À ce problème politique s'ajoute un problème de leadership auquel il faudra remédier lorsque les élections de l'année prochaine conduiront à renouveler les instances européennes. La difficulté tient non tant aux personnes qu'à l'autocensure pratiquée par les structures bruxelloises : anticipant le blocage de certains États, elles n'osent pas prendre d'initiatives en matière de sécurité et de défense. C'est ce qui explique que ces dernières années, les instances de défense européenne affichent un encéphalogramme quasi plat.

La République centrafricaine pâtit bien sûr de cette inaction. Il est probable que l'Union européenne se contentera de son rôle habituel – et indéniablement positif – de premier pourvoyeur d'aide humanitaire. Mme Kristalina Georgieva, commissaire chargée de l'action humanitaire, s'est d'ailleurs déjà rendue plusieurs fois dans le pays, y compris avec le ministre des affaires étrangères français. Certains pays apporteront certainement des contributions logistiques – comme cela a été le cas au Mali où l'effort français, marqué par l'envoi de troupes combattantes, n'a été possible que grâce à l'appui de nos alliés européens et nord-américains. En effet, la mise à disposition d'un avion de transport belge ou néerlandais peut parfois se révéler décisive. Il est fort à parier qu'en Centrafrique, les efforts se répartiront de la même façon : les Français enverront à nouveau les hommes, certains partenaires européens – dont aucun ne montre le désir d'engager des contingents substantiels – fourniront une aide logistique, et la Commission signera un chèque humanitaire.

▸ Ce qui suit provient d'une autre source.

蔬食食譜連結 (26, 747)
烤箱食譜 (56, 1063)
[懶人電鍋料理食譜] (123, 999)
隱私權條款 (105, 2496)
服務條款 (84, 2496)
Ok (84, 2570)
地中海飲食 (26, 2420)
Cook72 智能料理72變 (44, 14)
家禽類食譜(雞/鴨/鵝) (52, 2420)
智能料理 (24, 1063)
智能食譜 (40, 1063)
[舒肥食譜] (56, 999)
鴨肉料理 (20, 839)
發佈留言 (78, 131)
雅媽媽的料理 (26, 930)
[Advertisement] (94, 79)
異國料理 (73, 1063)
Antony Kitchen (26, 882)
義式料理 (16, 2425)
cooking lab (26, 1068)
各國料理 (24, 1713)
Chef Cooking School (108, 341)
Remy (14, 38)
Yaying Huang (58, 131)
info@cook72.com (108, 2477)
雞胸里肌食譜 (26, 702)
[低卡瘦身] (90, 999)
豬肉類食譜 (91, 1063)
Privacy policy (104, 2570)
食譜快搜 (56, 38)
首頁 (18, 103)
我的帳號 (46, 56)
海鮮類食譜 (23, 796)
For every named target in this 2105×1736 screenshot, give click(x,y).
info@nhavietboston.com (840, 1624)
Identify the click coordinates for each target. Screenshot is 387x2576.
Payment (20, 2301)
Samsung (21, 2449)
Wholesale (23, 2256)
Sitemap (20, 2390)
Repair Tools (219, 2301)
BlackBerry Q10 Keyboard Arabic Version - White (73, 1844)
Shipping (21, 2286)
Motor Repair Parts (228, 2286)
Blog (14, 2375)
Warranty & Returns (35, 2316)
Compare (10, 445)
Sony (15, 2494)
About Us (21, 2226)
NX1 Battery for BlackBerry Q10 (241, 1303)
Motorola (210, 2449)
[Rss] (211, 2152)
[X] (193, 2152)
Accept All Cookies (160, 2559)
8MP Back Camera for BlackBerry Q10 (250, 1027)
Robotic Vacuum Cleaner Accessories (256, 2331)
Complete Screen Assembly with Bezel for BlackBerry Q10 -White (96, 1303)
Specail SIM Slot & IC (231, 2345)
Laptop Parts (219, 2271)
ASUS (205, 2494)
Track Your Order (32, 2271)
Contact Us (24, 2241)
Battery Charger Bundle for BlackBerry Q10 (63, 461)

Il convient cependant de ne pas dévaloriser les efforts de nos alliés : un contingent néerlandais de 380 hommes – qui font partie des troupes de combat – vient ainsi d'être déployé au sein de la Mission multidimensionnelle intégrée des Nations unies pour la stabilisation au Mali (MINUSMA). Nos amis belges prennent pour leur part ombrage de ne pas se voir inclus dans le groupe « Weimar plus » alors qu'ils ne nous ont jamais manqué – ni au Mali, ni en Libye, ni sans doute demain en Centrafrique. Malgré la situation difficile de leur pays, nos amis grecs soutiennent également sans faille les initiatives françaises en matière de politique de défense européenne.